The request: Tally the lines in the entries below that contain the string "scroll". State only the resulting number.

↓↓↓

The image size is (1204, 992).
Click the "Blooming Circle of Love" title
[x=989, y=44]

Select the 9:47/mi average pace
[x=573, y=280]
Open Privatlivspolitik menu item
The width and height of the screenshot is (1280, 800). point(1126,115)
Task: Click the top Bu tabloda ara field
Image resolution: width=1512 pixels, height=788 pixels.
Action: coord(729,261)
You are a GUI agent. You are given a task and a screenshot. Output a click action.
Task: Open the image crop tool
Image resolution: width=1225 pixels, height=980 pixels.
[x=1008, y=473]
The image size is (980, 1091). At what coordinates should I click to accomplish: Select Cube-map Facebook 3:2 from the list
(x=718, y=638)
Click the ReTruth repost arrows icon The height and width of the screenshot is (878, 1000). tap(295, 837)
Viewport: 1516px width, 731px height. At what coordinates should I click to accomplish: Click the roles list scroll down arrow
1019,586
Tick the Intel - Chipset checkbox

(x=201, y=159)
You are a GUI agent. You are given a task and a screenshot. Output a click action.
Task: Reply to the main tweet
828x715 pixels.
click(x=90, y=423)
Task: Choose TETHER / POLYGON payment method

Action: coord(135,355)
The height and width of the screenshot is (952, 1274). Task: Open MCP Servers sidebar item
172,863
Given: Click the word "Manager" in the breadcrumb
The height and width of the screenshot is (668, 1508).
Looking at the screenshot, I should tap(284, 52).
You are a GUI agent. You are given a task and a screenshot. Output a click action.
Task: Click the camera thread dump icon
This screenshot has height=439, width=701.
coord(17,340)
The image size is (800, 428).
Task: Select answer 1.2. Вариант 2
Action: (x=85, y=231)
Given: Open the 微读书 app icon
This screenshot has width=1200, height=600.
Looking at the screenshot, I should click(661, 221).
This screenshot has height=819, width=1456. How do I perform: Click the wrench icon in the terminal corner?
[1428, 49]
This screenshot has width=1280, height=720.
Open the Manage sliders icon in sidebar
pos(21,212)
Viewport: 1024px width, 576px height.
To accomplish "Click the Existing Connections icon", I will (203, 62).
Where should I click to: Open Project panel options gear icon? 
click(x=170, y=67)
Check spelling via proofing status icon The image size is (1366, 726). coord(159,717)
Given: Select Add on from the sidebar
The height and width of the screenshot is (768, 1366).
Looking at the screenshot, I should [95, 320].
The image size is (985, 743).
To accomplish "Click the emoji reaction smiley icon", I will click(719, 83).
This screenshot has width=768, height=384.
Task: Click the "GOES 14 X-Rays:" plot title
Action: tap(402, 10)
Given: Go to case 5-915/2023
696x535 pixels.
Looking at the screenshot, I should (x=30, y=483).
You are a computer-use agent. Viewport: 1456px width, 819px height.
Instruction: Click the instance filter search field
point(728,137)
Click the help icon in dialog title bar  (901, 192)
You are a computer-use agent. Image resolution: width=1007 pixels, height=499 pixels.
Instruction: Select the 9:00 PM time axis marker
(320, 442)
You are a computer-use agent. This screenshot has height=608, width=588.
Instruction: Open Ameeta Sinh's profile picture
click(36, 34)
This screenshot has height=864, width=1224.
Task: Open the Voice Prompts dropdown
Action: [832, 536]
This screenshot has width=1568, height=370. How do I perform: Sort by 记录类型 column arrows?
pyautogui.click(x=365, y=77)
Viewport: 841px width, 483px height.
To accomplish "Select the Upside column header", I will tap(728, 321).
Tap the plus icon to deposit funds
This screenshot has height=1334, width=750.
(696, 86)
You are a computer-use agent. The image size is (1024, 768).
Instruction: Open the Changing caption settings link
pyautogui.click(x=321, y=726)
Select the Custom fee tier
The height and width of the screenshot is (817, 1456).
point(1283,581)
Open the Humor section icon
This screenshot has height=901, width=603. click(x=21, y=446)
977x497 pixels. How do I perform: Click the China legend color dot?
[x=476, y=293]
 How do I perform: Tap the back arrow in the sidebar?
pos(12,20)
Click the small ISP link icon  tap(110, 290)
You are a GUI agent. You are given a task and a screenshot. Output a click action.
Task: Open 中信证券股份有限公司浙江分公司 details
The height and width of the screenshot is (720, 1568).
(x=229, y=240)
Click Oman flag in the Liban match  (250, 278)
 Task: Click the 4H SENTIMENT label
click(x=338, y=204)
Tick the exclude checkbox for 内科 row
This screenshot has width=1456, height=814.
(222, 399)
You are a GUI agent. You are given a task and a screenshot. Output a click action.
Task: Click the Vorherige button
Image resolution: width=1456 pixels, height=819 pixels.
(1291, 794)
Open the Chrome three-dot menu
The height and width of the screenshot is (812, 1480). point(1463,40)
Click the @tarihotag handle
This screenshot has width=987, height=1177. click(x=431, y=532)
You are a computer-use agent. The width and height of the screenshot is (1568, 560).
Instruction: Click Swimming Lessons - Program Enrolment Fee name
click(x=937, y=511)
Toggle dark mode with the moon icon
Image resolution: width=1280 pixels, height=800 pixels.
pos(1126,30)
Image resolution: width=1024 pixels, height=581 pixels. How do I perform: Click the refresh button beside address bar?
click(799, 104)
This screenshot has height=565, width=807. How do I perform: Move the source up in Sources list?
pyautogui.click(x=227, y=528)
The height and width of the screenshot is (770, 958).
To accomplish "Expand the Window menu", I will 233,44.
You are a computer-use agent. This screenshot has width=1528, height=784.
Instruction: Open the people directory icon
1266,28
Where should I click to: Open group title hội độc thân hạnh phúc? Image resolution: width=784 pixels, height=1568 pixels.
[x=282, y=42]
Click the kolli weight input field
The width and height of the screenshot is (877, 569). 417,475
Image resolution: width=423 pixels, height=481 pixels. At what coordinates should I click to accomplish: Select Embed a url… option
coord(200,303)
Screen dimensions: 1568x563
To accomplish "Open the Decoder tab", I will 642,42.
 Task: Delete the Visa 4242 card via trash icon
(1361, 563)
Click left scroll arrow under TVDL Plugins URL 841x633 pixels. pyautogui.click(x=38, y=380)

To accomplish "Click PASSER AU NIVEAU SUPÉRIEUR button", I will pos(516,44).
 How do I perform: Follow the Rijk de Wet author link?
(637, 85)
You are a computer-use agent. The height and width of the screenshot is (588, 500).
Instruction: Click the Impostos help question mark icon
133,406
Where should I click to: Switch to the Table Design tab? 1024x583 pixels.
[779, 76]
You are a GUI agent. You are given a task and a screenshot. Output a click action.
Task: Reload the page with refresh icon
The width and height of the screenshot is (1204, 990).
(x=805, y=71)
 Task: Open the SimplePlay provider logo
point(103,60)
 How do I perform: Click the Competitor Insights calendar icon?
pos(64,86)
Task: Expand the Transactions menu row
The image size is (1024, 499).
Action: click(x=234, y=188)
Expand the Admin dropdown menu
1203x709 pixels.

↑↑↑

Answer for the task: 2